### [What you should do]
A faithful, complete copy of the entries is the sole expected answer.

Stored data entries
....................
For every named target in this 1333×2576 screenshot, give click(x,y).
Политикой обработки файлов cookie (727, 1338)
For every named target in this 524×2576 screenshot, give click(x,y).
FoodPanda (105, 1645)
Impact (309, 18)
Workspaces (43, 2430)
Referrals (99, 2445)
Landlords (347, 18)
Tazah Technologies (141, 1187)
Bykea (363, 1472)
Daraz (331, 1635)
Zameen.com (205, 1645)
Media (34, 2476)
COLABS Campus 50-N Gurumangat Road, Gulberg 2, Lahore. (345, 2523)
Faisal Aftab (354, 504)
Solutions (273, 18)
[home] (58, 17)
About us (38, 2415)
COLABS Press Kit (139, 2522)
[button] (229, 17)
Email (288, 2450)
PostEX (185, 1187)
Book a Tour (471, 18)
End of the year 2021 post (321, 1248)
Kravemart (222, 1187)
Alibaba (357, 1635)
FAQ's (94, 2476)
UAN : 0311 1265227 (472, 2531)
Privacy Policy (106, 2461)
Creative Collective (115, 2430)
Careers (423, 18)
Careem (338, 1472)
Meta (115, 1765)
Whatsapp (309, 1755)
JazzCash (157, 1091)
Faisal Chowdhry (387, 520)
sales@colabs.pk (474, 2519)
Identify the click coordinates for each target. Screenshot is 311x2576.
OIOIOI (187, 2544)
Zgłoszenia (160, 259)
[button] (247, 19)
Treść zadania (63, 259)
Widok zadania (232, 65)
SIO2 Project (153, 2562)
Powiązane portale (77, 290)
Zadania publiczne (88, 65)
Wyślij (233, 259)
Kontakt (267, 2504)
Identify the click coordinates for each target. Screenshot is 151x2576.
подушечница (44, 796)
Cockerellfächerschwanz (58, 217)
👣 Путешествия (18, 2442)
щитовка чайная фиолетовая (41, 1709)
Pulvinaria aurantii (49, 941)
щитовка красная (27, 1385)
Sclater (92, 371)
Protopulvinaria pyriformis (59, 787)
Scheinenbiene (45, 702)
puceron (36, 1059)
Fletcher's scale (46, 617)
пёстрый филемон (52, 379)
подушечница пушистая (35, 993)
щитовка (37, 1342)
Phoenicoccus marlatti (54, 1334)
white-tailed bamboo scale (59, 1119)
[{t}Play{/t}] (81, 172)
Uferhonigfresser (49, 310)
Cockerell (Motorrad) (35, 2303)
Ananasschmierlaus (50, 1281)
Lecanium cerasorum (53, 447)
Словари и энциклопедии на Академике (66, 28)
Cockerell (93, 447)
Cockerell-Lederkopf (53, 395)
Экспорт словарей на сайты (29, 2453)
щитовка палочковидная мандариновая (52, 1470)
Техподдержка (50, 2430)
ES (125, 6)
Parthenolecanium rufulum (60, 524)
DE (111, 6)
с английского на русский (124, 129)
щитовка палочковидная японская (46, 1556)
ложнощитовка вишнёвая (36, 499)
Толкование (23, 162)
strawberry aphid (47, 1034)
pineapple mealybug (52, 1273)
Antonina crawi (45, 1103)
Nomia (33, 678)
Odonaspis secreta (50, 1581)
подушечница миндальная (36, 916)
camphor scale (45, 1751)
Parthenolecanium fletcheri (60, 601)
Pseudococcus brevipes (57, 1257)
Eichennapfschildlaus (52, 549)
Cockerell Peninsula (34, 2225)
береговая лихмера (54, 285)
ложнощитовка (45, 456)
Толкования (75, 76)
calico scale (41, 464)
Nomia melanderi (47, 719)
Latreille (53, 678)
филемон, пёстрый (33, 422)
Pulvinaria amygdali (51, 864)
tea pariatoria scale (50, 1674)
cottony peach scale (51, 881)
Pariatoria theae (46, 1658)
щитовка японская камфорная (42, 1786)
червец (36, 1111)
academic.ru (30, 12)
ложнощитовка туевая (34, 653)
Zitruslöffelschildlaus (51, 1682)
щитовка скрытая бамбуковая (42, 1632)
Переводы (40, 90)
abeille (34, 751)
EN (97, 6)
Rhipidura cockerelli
....................
### [Expected answer]
For every named target in this 1333×2576 screenshot, give click(x,y).
Политикой обработки файлов cookie (727, 1338)
For every named target in this 524×2576 screenshot, give click(x,y).
FoodPanda (105, 1645)
Impact (309, 18)
Workspaces (43, 2430)
Referrals (99, 2445)
Landlords (347, 18)
Tazah Technologies (141, 1187)
Bykea (363, 1472)
Daraz (331, 1635)
Zameen.com (205, 1645)
Media (34, 2476)
COLABS Campus 50-N Gurumangat Road, Gulberg 2, Lahore. (345, 2523)
Faisal Aftab (354, 504)
Solutions (273, 18)
[home] (58, 17)
About us (38, 2415)
COLABS Press Kit (139, 2522)
[button] (229, 17)
Email (288, 2450)
PostEX (185, 1187)
Book a Tour (471, 18)
End of the year 2021 post (321, 1248)
Kravemart (222, 1187)
Alibaba (357, 1635)
FAQ's (94, 2476)
UAN : 0311 1265227 (472, 2531)
Privacy Policy (106, 2461)
Creative Collective (115, 2430)
Careers (423, 18)
Careem (338, 1472)
Meta (115, 1765)
Whatsapp (309, 1755)
JazzCash (157, 1091)
Faisal Chowdhry (387, 520)
sales@colabs.pk (474, 2519)
Identify the click coordinates for each target. Screenshot is 311x2576.
OIOIOI (187, 2544)
Zgłoszenia (160, 259)
[button] (247, 19)
Treść zadania (63, 259)
Widok zadania (232, 65)
SIO2 Project (153, 2562)
Powiązane portale (77, 290)
Zadania publiczne (88, 65)
Wyślij (233, 259)
Kontakt (267, 2504)
Identify the click coordinates for each target. Screenshot is 151x2576.
подушечница (44, 796)
Cockerellfächerschwanz (58, 217)
👣 Путешествия (18, 2442)
щитовка чайная фиолетовая (41, 1709)
Pulvinaria aurantii (49, 941)
щитовка красная (27, 1385)
Sclater (92, 371)
Protopulvinaria pyriformis (59, 787)
Scheinenbiene (45, 702)
puceron (36, 1059)
Fletcher's scale (46, 617)
пёстрый филемон (52, 379)
подушечница пушистая (35, 993)
щитовка (37, 1342)
Phoenicoccus marlatti (54, 1334)
white-tailed bamboo scale (59, 1119)
[{t}Play{/t}] (81, 172)
Uferhonigfresser (49, 310)
Cockerell (Motorrad) (35, 2303)
Ananasschmierlaus (50, 1281)
Lecanium cerasorum (53, 447)
Словари и энциклопедии на Академике (66, 28)
Cockerell (93, 447)
Cockerell-Lederkopf (53, 395)
Экспорт словарей на сайты (29, 2453)
щитовка палочковидная мандариновая (52, 1470)
Техподдержка (50, 2430)
ES (125, 6)
Parthenolecanium rufulum (60, 524)
DE (111, 6)
с английского на русский (124, 129)
щитовка палочковидная японская (46, 1556)
ложнощитовка вишнёвая (36, 499)
Толкование (23, 162)
strawberry aphid (47, 1034)
pineapple mealybug (52, 1273)
Antonina crawi (45, 1103)
Nomia (33, 678)
Odonaspis secreta (50, 1581)
подушечница миндальная (36, 916)
camphor scale (45, 1751)
Parthenolecanium fletcheri (60, 601)
Pseudococcus brevipes (57, 1257)
Eichennapfschildlaus (52, 549)
Cockerell Peninsula (34, 2225)
береговая лихмера (54, 285)
ложнощитовка (45, 456)
Толкования (75, 76)
calico scale (41, 464)
Nomia melanderi (47, 719)
Latreille (53, 678)
филемон, пёстрый (33, 422)
Pulvinaria amygdali (51, 864)
tea pariatoria scale (50, 1674)
cottony peach scale (51, 881)
Pariatoria theae (46, 1658)
щитовка японская камфорная (42, 1786)
червец (36, 1111)
academic.ru (30, 12)
ложнощитовка туевая (34, 653)
Zitruslöffelschildlaus (51, 1682)
щитовка скрытая бамбуковая (42, 1632)
Переводы (40, 90)
abeille (34, 751)
EN (97, 6)
Rhipidura cockerelli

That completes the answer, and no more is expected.